For seven decades, the country’s intellectual and cultural life was produced and protected by a set of institutions-universities, newspapers, magazines, record companies, professional associations, cultural venues, publishing houses, Hollywood studios, think tanks, etc. Collectively, these institutions reflected a diversity of experiences and then stamped them all as “American”-conjuring coherence out of the chaos of a big and unwieldy country. This wasn’t a set of factories pumping out identical widgets, but rather a broad and messy jazz band of disparate elements that together produced something legible, clear, and at times even beautiful when each did their part.

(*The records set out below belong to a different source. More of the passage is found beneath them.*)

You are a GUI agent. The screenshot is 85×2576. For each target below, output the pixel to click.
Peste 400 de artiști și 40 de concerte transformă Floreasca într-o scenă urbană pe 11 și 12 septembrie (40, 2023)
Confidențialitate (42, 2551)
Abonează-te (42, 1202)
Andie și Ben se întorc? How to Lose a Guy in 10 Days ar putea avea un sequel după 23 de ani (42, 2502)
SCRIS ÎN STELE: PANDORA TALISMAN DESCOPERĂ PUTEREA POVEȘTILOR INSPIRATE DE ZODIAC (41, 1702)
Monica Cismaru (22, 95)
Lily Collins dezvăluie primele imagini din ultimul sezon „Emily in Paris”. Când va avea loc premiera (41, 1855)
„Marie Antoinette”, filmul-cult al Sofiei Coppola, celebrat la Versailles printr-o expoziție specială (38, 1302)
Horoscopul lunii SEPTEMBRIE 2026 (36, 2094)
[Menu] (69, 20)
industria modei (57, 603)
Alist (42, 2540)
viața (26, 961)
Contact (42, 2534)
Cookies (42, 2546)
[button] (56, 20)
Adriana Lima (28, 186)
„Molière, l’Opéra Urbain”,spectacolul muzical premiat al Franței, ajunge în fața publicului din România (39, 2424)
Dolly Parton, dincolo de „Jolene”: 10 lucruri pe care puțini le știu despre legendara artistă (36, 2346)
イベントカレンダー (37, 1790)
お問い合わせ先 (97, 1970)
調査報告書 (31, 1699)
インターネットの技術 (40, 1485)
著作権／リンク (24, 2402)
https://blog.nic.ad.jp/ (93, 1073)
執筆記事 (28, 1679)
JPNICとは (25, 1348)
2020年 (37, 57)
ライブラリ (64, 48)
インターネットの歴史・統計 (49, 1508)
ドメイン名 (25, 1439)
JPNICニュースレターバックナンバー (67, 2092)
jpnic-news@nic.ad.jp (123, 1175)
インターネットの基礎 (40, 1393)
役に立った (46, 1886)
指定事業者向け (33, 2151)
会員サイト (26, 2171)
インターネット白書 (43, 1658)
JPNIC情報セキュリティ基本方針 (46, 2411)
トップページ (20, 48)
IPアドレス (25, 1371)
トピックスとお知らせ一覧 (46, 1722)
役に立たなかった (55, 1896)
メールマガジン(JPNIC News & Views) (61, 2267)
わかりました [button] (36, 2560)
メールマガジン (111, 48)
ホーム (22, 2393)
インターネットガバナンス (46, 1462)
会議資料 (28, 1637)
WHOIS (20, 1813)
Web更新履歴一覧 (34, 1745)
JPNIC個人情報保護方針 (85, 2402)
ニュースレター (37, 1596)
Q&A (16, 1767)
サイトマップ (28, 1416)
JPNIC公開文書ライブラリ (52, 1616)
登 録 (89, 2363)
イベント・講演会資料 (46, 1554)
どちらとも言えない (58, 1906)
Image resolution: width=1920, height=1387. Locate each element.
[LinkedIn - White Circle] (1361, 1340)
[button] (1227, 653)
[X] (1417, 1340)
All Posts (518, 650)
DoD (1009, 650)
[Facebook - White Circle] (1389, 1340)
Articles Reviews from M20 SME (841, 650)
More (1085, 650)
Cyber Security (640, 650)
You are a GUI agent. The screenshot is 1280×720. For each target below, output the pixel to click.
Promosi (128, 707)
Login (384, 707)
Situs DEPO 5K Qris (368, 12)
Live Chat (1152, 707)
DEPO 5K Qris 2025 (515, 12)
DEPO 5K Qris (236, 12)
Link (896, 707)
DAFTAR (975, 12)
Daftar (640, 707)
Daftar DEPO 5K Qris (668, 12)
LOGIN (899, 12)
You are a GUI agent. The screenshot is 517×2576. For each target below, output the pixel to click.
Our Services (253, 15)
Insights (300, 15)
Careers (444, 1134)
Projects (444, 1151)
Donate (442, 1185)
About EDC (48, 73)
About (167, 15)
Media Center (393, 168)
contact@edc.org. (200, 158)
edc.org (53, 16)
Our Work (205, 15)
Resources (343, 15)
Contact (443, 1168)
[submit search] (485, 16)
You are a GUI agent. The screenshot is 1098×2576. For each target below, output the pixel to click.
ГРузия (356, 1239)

But, beginning in the 1970s, the economic ground underneath this landscape began to come apart. Michael Lind explains this better than anyone else:
The strategy of American business, encouraged by neoliberal Democrats and libertarian conservative Republicans alike, has been to lower labor costs in the United States, not by substituting labor-saving technology for workers, but by schemes of labor arbitrage: Offshoring jobs when possible to poorly paid workers in other countries and substituting unskilled immigrants willing to work for low wages in some sectors, like meatpacking and construction and farm labor. American business has also driven down wages by smashing unions in the private sector, which now have fewer members-a little more than 6% of the private sector workforce-than they did under Herbert Hoover.
This was the tinder. The tech revolution was the match-one-upping the ’70s economy by demanding more efficiency and more speed and more boundarylessness, and demanding it everywhere. They introduced not only a host of inhuman wage-suppressing tactics, like replacing full-time employees with benefits with gig workers with lower wages and no benefits, but also a whole new aesthetic that has come to dominate every aspect of our lives-a set of principles that collectively might be thought of as flatness.
It seems to me like another way of thinking about this flatness that Newhouse is talking about is in terms of commodification. The goal of this system is to turn everything in it—not just products and objects, but (and maybe most of all) people and ideas—into interchangeable pieces that can be arbitrarily priced and traded.